Astrothelium fijiense

Scientific classification
- Kingdom: Fungi
- Division: Ascomycota
- Class: Dothideomycetes
- Order: Trypetheliales
- Family: Trypetheliaceae
- Genus: Astrothelium
- Species: A. fijiense
- Binomial name: Astrothelium fijiense Lücking, Naksuwankul & Lumbsch (2016)

= Astrothelium fijiense =

- Authority: Lücking, Naksuwankul & Lumbsch (2016)

Species of lichen

Astrothelium fijiense is a species of corticolous (bark-dwelling), crustose lichen in the family Trypetheliaceae. Found in Fiji, it was formally described as a new species in 2016 by Robert Lücking, Khwanruan Naksuwankul, and Helge Thorsten Lumbsch. The type specimen was collected from Nakoba Levu (in the Suva area, Viti Levu island) at an altitude of 750 m; there, it was found growing on bark on a steep slope in a secondary forest. The lichen has a smooth to uneven, light olive-yellow thallus that covers areas of up to 5 cm in diameter.
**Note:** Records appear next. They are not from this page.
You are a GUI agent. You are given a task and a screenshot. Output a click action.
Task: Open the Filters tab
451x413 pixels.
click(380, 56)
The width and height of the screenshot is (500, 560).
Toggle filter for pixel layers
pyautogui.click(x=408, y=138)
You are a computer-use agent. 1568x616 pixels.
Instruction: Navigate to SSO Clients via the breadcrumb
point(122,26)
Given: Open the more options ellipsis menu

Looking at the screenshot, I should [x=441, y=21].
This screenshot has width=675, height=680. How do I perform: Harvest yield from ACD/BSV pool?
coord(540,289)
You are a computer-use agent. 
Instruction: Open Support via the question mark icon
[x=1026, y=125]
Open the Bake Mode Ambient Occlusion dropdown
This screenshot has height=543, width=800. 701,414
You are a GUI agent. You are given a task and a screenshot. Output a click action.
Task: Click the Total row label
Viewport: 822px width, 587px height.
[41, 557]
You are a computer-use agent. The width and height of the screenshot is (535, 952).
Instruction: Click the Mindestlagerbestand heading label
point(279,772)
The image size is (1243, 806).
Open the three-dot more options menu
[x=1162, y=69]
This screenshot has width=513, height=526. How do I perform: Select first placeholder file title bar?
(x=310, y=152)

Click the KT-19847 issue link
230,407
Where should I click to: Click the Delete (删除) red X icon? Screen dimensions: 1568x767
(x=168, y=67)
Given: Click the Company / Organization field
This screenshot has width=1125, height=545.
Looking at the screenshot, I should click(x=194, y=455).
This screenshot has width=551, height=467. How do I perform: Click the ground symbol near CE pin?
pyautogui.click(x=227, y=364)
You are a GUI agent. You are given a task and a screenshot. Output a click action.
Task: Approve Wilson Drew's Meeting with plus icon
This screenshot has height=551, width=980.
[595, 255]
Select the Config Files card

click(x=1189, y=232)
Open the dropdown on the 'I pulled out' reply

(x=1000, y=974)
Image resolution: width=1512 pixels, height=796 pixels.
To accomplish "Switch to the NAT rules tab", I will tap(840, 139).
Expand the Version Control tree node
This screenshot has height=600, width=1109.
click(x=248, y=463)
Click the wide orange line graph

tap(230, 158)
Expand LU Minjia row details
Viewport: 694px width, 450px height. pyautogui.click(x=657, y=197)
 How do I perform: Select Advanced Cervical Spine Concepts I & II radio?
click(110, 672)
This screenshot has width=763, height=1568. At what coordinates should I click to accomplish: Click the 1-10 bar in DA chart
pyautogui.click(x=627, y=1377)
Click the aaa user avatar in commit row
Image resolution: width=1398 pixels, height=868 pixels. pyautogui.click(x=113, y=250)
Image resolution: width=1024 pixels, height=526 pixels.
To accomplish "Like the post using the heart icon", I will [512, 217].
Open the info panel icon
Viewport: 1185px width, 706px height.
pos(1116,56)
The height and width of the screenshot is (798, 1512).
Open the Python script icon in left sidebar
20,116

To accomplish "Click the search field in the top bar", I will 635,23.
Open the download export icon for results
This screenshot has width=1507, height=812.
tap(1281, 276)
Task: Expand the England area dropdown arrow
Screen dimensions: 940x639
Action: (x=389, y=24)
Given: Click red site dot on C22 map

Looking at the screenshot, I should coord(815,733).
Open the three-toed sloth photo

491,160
Both the thallus and the contain lichexanthone, a lichen product that causes these structures to fluoresce a yellow colour when lit with a long-wavelength UV light. The species epithet fijiense refers to the type locality. The characteristics of the lichen that distinguish it from others in genus Astrothelium are the distinctly pseudostromatic ascomata, and the presence of lichexanthone on the pseudostromata. Astrothelium cinereorosellum is somewhat similar, but that species has slightly longer ascospores and does not have lichexanthone on the pseudostromata.